··· Given records ···
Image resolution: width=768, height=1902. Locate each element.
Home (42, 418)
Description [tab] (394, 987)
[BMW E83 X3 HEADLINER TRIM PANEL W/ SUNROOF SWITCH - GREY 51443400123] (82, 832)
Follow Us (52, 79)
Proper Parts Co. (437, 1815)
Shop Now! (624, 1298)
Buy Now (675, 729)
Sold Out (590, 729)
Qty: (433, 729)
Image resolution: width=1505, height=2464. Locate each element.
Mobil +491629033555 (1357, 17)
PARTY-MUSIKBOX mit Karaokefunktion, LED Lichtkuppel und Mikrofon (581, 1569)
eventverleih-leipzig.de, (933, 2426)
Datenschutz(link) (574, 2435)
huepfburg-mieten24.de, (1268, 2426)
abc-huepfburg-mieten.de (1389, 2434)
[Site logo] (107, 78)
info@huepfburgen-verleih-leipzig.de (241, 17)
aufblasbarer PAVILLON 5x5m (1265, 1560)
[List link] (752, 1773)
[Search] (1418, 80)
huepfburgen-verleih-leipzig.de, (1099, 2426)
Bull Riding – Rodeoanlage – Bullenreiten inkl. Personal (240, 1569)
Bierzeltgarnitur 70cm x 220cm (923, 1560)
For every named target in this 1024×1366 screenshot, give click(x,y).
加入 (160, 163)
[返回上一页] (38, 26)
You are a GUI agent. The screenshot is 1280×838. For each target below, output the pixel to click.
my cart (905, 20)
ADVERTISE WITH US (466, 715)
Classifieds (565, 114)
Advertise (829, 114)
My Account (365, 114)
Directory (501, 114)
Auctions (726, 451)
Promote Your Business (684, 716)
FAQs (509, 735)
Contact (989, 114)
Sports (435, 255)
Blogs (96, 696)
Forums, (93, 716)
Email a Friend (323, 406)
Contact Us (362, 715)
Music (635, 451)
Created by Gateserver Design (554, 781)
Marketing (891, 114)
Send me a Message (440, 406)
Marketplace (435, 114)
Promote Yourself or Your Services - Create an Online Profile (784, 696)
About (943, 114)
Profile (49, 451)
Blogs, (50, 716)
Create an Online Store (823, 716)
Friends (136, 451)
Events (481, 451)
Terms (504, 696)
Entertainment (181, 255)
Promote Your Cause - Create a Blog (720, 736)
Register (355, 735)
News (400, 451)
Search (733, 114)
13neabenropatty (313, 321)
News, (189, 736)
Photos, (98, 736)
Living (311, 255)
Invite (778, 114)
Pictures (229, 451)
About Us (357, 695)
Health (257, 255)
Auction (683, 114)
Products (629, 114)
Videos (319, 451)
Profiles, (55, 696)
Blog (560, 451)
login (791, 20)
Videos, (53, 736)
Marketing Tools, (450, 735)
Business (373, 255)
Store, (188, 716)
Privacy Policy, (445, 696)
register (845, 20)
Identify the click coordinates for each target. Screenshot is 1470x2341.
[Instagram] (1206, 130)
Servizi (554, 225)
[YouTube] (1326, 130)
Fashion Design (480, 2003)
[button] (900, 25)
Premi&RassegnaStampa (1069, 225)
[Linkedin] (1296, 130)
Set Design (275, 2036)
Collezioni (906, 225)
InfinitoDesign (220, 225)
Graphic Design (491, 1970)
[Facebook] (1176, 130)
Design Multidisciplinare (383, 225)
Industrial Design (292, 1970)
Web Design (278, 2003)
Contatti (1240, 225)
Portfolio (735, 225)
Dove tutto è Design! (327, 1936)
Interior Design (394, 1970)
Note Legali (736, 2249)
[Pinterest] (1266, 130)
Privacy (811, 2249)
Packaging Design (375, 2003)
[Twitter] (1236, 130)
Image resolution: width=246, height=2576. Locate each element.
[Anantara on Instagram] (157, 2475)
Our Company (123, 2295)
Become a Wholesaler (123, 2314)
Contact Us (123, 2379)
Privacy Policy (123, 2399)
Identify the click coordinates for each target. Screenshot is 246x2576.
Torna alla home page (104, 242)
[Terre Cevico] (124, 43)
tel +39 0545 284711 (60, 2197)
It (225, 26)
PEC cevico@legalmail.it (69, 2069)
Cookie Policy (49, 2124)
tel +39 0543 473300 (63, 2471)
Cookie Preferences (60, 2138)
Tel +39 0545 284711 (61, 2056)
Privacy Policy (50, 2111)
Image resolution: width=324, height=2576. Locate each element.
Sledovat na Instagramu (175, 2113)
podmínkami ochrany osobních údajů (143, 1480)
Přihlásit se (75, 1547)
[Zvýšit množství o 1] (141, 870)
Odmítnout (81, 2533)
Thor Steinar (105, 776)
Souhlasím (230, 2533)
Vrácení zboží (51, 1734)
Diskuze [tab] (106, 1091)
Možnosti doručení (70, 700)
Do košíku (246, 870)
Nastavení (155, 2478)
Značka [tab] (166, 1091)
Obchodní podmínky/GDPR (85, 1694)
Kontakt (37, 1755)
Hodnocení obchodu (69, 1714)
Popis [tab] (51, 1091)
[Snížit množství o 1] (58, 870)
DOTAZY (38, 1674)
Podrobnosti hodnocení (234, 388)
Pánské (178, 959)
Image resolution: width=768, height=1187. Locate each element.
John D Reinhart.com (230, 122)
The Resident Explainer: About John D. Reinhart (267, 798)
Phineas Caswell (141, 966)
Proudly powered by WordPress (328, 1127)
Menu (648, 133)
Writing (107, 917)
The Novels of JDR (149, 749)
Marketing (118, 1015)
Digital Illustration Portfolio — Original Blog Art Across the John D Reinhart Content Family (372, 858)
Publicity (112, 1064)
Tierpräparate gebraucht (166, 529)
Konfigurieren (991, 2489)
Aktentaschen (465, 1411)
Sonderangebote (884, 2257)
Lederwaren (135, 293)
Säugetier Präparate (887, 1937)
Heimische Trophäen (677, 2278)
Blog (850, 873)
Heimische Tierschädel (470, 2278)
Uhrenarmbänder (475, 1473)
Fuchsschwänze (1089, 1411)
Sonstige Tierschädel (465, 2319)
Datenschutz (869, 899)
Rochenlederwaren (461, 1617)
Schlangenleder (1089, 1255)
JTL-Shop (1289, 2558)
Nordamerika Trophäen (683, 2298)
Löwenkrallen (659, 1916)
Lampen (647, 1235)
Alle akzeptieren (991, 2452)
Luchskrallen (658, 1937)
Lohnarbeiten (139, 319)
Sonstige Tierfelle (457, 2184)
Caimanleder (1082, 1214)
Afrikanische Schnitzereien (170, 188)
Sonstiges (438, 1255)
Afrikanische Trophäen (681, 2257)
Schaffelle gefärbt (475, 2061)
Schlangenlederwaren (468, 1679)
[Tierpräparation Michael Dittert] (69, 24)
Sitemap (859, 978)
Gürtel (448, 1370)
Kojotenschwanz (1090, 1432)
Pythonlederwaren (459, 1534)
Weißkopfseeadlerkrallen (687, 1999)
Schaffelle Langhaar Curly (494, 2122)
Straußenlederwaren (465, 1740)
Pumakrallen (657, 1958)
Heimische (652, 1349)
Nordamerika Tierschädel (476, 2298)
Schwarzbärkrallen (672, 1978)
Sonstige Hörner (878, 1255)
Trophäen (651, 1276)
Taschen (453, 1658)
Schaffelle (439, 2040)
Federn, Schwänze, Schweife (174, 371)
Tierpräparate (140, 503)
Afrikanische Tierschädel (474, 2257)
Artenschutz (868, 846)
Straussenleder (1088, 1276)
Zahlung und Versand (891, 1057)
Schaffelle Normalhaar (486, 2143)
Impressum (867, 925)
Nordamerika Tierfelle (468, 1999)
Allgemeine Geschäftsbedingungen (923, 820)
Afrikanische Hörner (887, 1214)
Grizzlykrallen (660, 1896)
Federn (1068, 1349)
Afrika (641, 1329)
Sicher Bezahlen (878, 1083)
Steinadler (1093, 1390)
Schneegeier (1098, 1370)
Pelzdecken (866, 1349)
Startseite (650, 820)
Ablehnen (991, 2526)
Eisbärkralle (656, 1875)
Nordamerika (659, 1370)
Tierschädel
···
### Brief
The required answer is the exact run of lines above starting at the line with "It (225, 26)" and ending at the line with "Diskuze [tab] (106, 1091)", with both ends present.

### Task solution
It (225, 26)
PEC cevico@legalmail.it (69, 2069)
Cookie Policy (49, 2124)
tel +39 0543 473300 (63, 2471)
Cookie Preferences (60, 2138)
Tel +39 0545 284711 (61, 2056)
Privacy Policy (50, 2111)
Image resolution: width=324, height=2576. Locate each element.
Sledovat na Instagramu (175, 2113)
podmínkami ochrany osobních údajů (143, 1480)
Přihlásit se (75, 1547)
[Zvýšit množství o 1] (141, 870)
Odmítnout (81, 2533)
Thor Steinar (105, 776)
Souhlasím (230, 2533)
Vrácení zboží (51, 1734)
Diskuze [tab] (106, 1091)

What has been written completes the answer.